Donner ses cellules souches hématopoïétiques est-il sans risque ?

Le don de cellules souches hématopoïétiques est généralement considéré comme anodin et sans risque vital pour le donneur, lorsque les critères médicaux de sélection sont respectés. De-ci de-là, des observations cliniques rapportent pourtant des complications sévères. Par ailleurs, l’innocuité des facteurs de croissance granulocytaires (G-CSF) à long terme fait toujours débat.

J Halter et coll. rapportent les résultats de deux enquêtes rétrospectives conduites par l’EBMT (The European Group for Blood & Marrow Transplantation) entre 1993 et 2002 puis entre 2003 et 2005. La première a rassemblé 262 équipes de greffes ayant réalisé 24 099 greffes de moelle et 15 111 greffes de cellules souches périphériques (CSP), correspondant à 78 % des greffes effectuées pendant la période en question. La seconde a regroupé 169 équipes ayant réalisé 3 671 greffes de moelle et 8 143 greffes de CSP soit 50 % des greffes faites pendant cette même période et enregistrées à l’EBMT. Au total, les résultats de ces enquêtes concernent 51 024 dons dont 27 700 de moelle et 23 254 de CSP.

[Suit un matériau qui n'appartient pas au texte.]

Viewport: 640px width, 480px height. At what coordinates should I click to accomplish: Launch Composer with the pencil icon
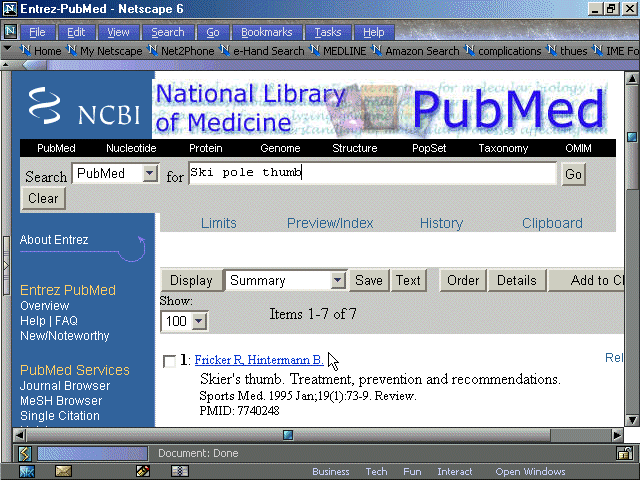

Le questionnaire adressé aux équipes de préleveurs contenait des items relatifs à la présence de procédures de suivi des donneurs, de la survenue d’événements indésirables graves (EIG : tout incident cardiovasculaire ou rupture splénique nécessitant une hospitalisation, ou décès, dans les 30 jours suivant le don) et au développement d’hémopathies malignes post don quel que soit l’intervalle de temps depuis le don.

Concernant le suivi des donneurs, 55,7 % des équipes avaient une procédure de suivi, 39,7 % n’en avaient pas et 4,6 % n’ont pas répondu. Cinq décès dont 1 chez un donneur familial de moelle et 4 chez des donneurs familiaux de CSP ont été rapportés (soit une incidence de 0,98 pour 10 000 dons, 0,36 pour 10 000 pour la moelle et 1,72 pour 10 000 pour les CSP). Le donneur de moelle est décédé d’une embolie pulmonaire massive à J15 et la notion d’un déficit en antithrombine III familial était présente. Les donneurs de CSP sont décédés à la suite d’une erreur médicale (n=1), d’un hématome sous arachnoïdien (plaquettes au nadir à 82 000 et prise d’aspirine pour cardiopathie : n=1) et d’arrêt cardiaque à J15 (n=2).

 Trente-sept EIG (12 après don de moelle et 27 après don de CSP) ont été rapportés soit une incidence de 7,25 pour 10 000 dons (4,32 pour 10 000 pour la moelle et 10,76 pour 10 000 pour les CSP). Leur nature était d’ordre cardiovasculaire, thromboembolique, hémorragique, épileptique et splénique, les accidents thromboemboliques étant plus fréquents chez les donneurs de CSP et les ruptures spléniques spécifiques au don de CSP.

Vingt hémopathies malignes myéloïdes ou lymphoïdes (leucémies aiguës myéloblastiques ou lymphoblastiques, plasmocytomes, lymphomes) ont été rapportées chez les donneurs, 8 après don de moelle (0,40 pour 10 000 donneurs année) et 12 après don de CSP (1,2 pour 10 000 donneurs année). Ces hémopathies ont été diagnostiquées de quelques mois à plus de 10 ans post don. Quinze donneurs étaient familiaux, un non familial et pour 4 la donnée n’était pas précisée. Sept des donneurs familiaux avaient reçu du G-CSF. Il n’est pas noté si les hémopathies chez les donneurs familiaux étaient de même nature que celles diagnostiquées chez le receveur.

Au total, l’incidence des décès après don est estimée à 1 pour 10 000, celles des EIG à 1 pour 1 500 (2 fois plus élevée après don de CSP que de moelle) et de 1 pour 3 000 pour les hémopathies malignes. L’incidence réelle est peut être un peu plus élevée. Même si les décès et accidents graves sont rares chez les donneurs « sains », ils existent et tout donneur devrait en être informé. Il serait bon d’instaurer des règles internationales de suivi des donneurs afin de poursuivre cette enquête, particulièrement après don de CSP.

Dr Delphine Rea

Référence
Halter J et coll pour l’EBMT. : Severe events in donors after allogeneic stem cell donation. Haematologica 2009; 94: 94-101.